__Exercise directions__: Nothing should appear in the answer except the lines below from the line containing "You are a computer-use" through the line containing "Task: Select the -11% data point at Dec '22", copied exactly, with pictures left out.
········
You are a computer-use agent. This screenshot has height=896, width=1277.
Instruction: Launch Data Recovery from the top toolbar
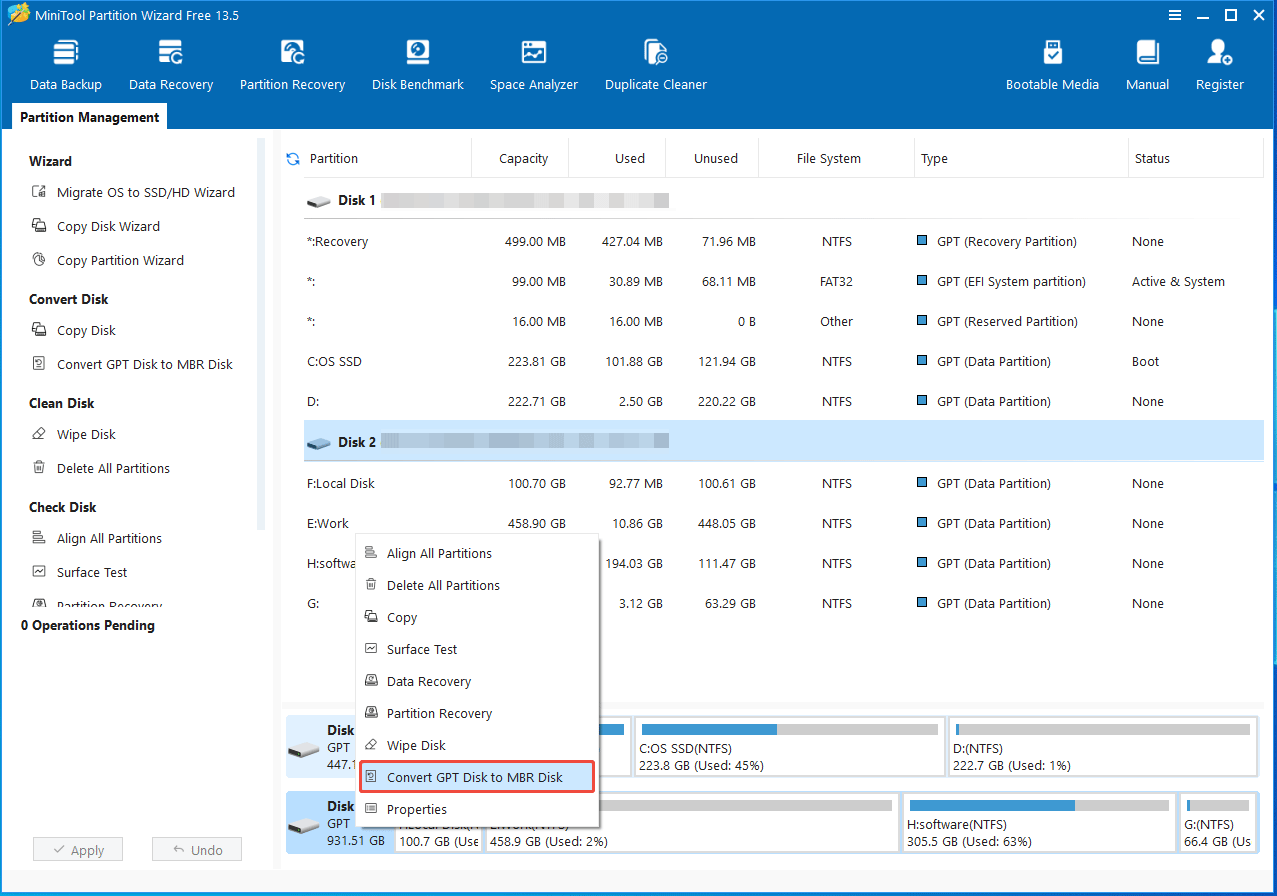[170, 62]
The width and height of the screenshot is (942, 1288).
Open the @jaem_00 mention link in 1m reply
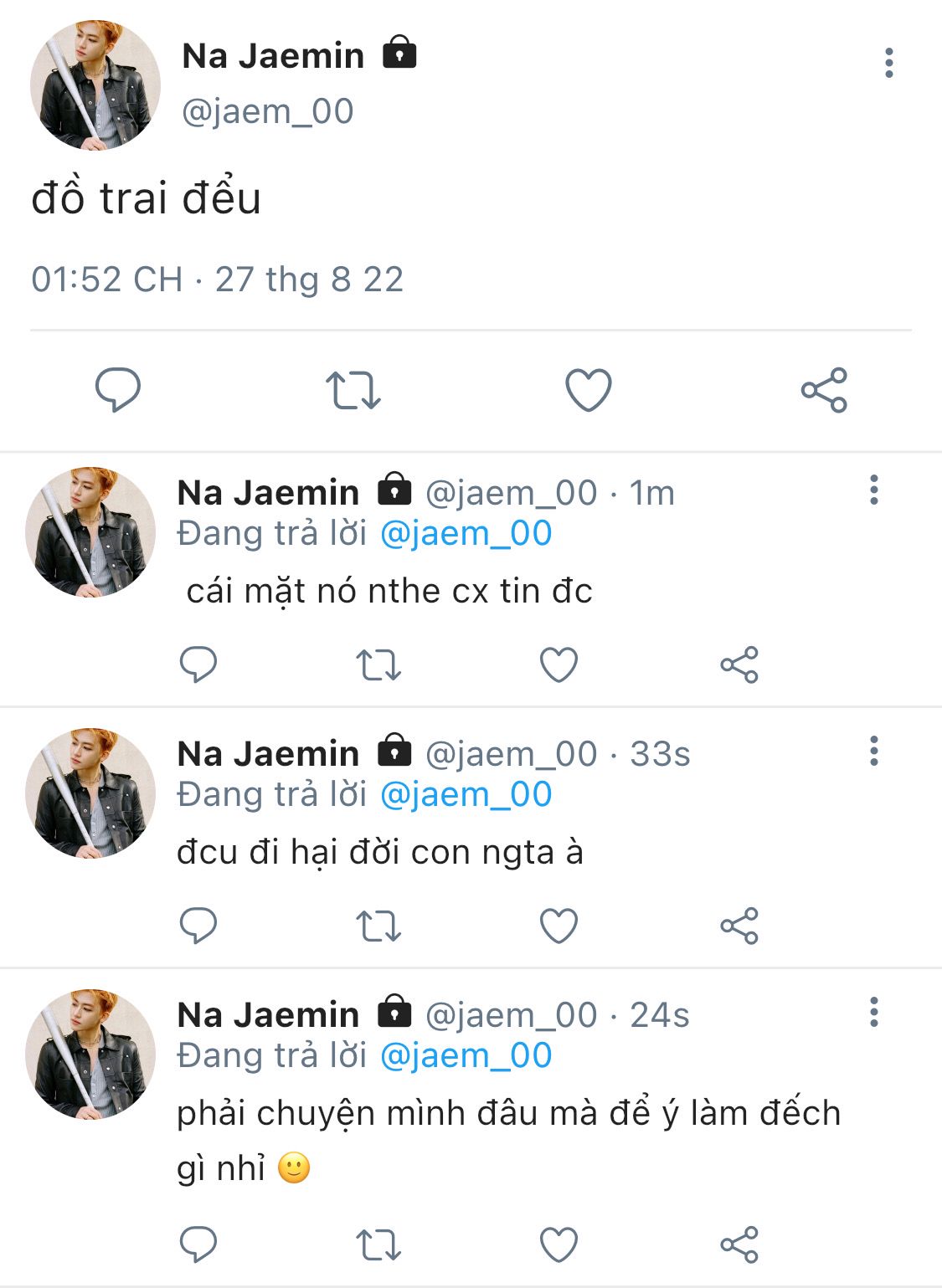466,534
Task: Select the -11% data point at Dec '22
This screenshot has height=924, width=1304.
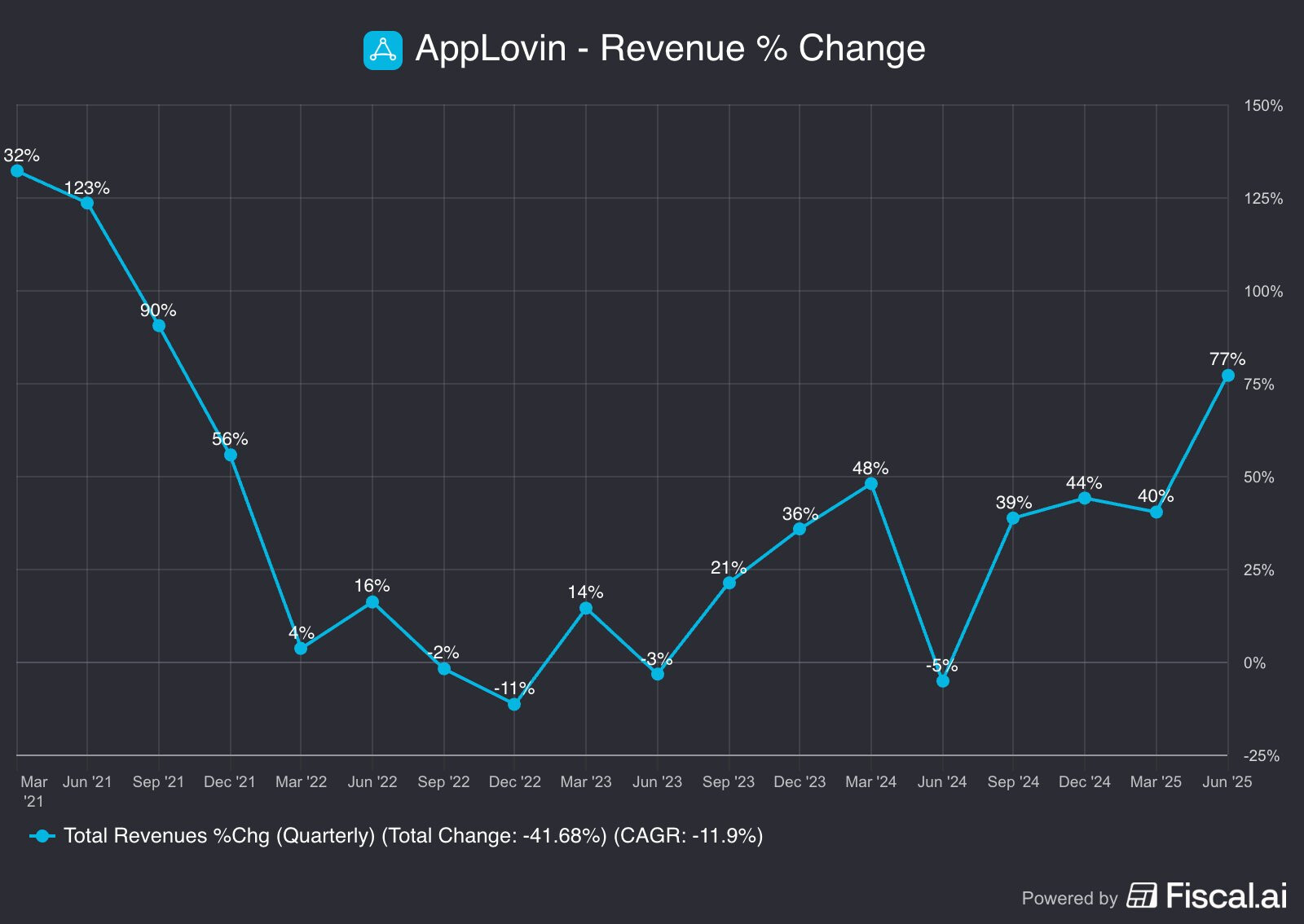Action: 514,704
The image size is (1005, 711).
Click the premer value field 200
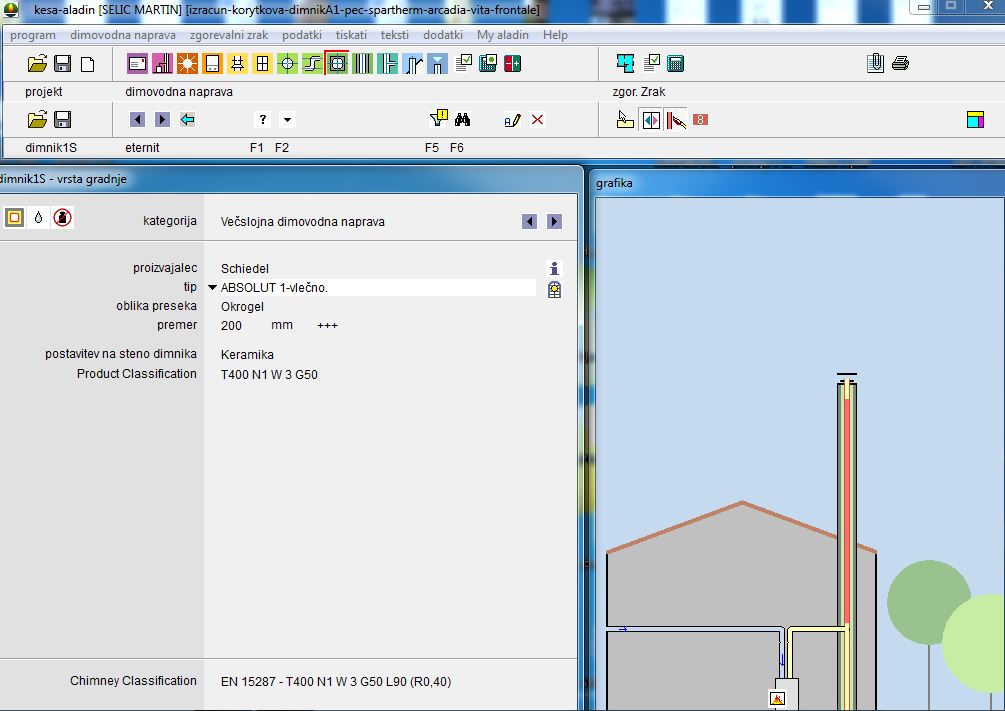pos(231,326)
········
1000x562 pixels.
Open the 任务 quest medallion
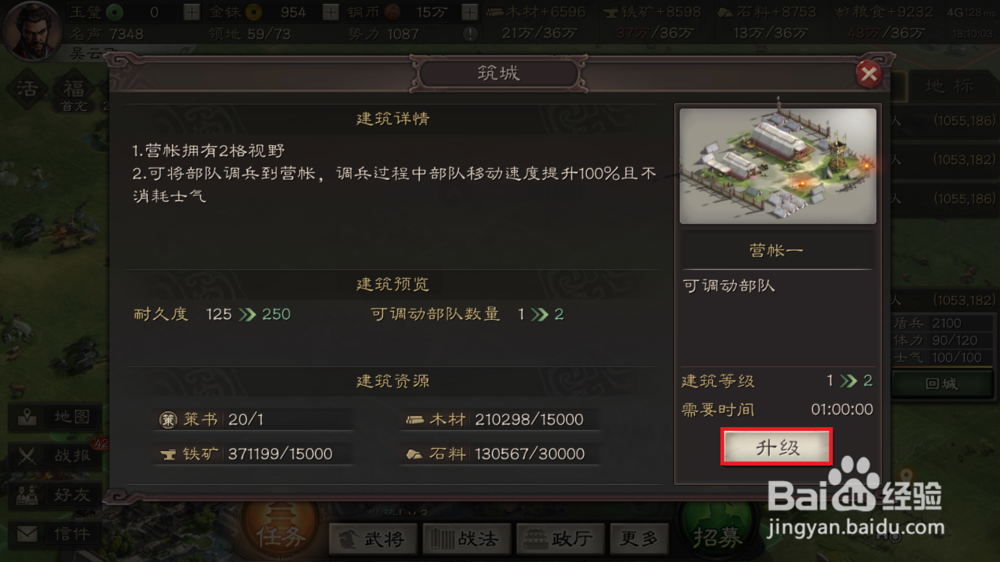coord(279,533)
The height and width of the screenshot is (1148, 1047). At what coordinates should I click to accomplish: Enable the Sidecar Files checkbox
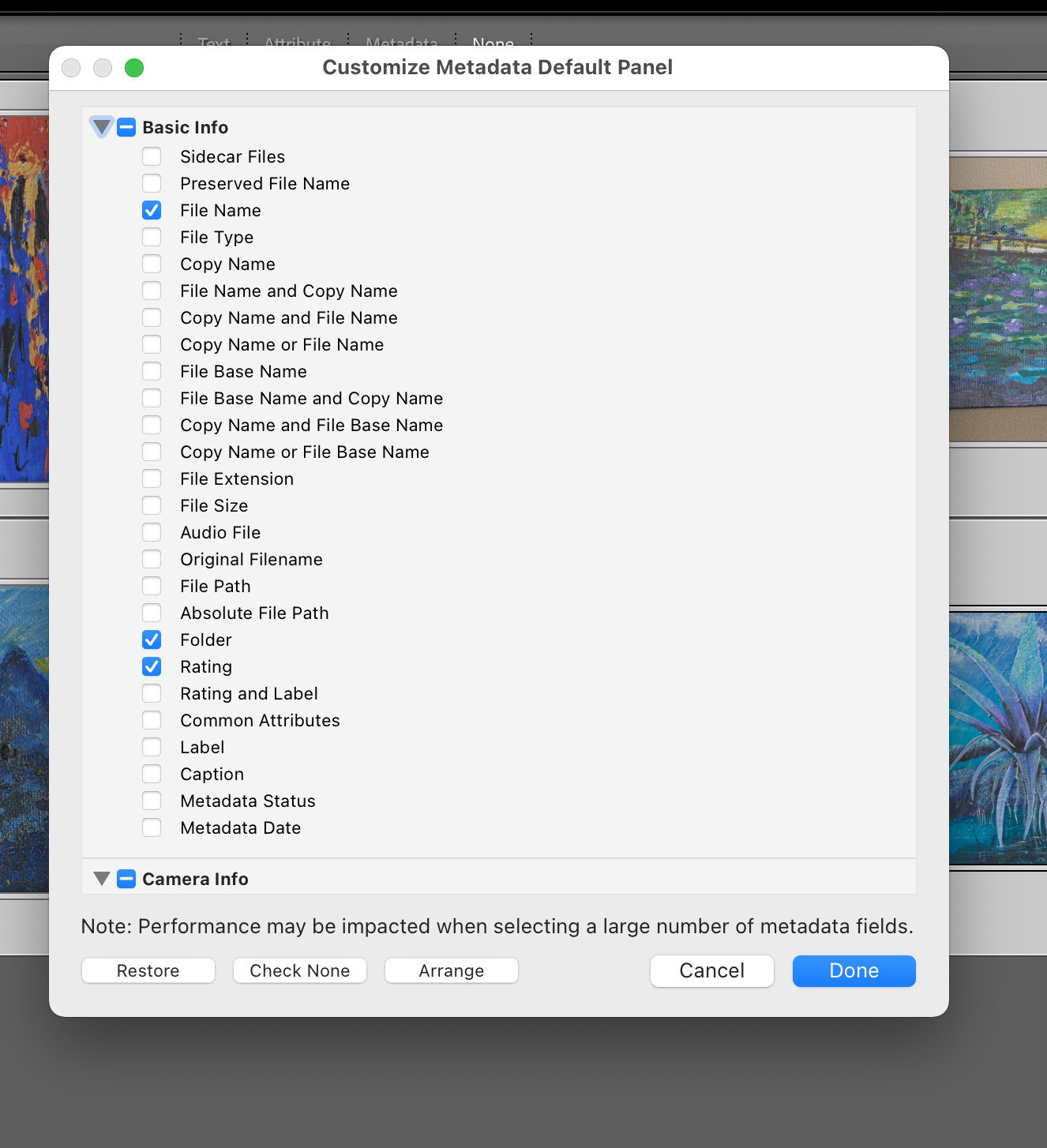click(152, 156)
········
__Solution to this task__:
You are a computer-use agent. This screenshot has height=896, width=1277.
Instruction: Launch Data Recovery from the top toolbar
[170, 62]
The width and height of the screenshot is (942, 1288).
Open the @jaem_00 mention link in 1m reply
466,534
Task: Select the -11% data point at Dec '22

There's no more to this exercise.